Description of the task:
Output the lines of the records starting at the line containing "1024x640 pixels. At" and ending at the line containing "pyautogui.click(x=1282, y=334)", reproducing them without any change.

Source material:
______________________________

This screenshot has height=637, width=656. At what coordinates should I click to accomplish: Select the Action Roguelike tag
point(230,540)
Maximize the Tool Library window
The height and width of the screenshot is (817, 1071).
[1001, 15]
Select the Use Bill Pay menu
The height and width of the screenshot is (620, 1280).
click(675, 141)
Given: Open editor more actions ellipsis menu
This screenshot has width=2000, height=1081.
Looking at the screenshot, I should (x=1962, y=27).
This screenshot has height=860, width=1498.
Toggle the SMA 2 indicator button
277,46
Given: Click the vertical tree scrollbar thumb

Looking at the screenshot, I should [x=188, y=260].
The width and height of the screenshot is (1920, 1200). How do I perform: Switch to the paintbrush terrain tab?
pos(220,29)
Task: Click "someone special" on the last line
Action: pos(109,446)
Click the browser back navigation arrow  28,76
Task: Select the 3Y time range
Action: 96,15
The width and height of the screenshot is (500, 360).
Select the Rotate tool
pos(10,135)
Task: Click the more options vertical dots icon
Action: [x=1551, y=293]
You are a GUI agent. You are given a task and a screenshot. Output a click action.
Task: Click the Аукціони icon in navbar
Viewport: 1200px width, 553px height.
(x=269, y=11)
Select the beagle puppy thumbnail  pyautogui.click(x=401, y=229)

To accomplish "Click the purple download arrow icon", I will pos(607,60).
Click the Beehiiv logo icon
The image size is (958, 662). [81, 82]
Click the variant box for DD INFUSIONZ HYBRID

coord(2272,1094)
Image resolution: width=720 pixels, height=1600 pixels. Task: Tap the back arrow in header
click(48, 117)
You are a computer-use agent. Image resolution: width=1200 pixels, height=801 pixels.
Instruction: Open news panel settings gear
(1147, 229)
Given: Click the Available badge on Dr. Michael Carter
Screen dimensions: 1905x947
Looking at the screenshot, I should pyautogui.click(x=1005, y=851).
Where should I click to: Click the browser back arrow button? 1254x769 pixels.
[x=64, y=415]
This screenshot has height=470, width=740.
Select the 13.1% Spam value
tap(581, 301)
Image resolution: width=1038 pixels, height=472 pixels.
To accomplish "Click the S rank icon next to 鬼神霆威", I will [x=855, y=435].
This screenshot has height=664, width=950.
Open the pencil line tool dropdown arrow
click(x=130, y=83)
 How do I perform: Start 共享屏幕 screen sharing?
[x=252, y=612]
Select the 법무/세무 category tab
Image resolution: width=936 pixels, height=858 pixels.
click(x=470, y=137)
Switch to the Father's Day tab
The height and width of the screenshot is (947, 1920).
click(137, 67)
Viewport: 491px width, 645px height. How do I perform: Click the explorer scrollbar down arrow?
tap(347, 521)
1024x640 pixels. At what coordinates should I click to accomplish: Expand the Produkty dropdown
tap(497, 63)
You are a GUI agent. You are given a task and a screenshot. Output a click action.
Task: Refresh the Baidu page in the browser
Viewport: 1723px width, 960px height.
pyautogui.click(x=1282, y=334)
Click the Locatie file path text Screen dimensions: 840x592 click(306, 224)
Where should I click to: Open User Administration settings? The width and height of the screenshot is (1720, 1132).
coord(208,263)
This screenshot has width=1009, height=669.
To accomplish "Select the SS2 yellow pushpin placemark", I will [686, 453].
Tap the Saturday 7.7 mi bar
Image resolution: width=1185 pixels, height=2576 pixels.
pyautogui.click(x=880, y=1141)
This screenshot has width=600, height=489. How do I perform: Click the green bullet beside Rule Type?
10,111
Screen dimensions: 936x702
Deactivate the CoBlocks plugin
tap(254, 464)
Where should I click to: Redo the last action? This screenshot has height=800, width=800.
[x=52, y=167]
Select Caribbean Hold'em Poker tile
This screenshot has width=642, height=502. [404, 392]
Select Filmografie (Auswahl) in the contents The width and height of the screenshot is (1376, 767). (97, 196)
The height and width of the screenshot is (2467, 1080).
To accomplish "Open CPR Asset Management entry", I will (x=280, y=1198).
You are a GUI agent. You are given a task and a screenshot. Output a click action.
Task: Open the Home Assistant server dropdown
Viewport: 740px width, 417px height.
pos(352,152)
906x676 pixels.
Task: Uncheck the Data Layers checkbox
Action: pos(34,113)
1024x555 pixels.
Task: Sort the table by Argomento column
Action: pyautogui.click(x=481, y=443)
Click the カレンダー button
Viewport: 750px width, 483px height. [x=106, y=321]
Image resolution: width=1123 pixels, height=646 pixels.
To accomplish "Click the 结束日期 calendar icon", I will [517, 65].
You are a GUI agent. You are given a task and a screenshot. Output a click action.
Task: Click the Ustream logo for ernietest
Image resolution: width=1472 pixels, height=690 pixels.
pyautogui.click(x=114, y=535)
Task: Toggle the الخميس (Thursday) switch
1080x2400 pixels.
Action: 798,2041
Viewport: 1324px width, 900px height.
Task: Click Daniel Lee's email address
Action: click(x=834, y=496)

______________________________

Task response:
1024x640 pixels. At what coordinates should I click to accomplish: Expand the Produkty dropdown
tap(497, 63)
You are a GUI agent. You are given a task and a screenshot. Output a click action.
Task: Refresh the Baidu page in the browser
Viewport: 1723px width, 960px height.
pyautogui.click(x=1282, y=334)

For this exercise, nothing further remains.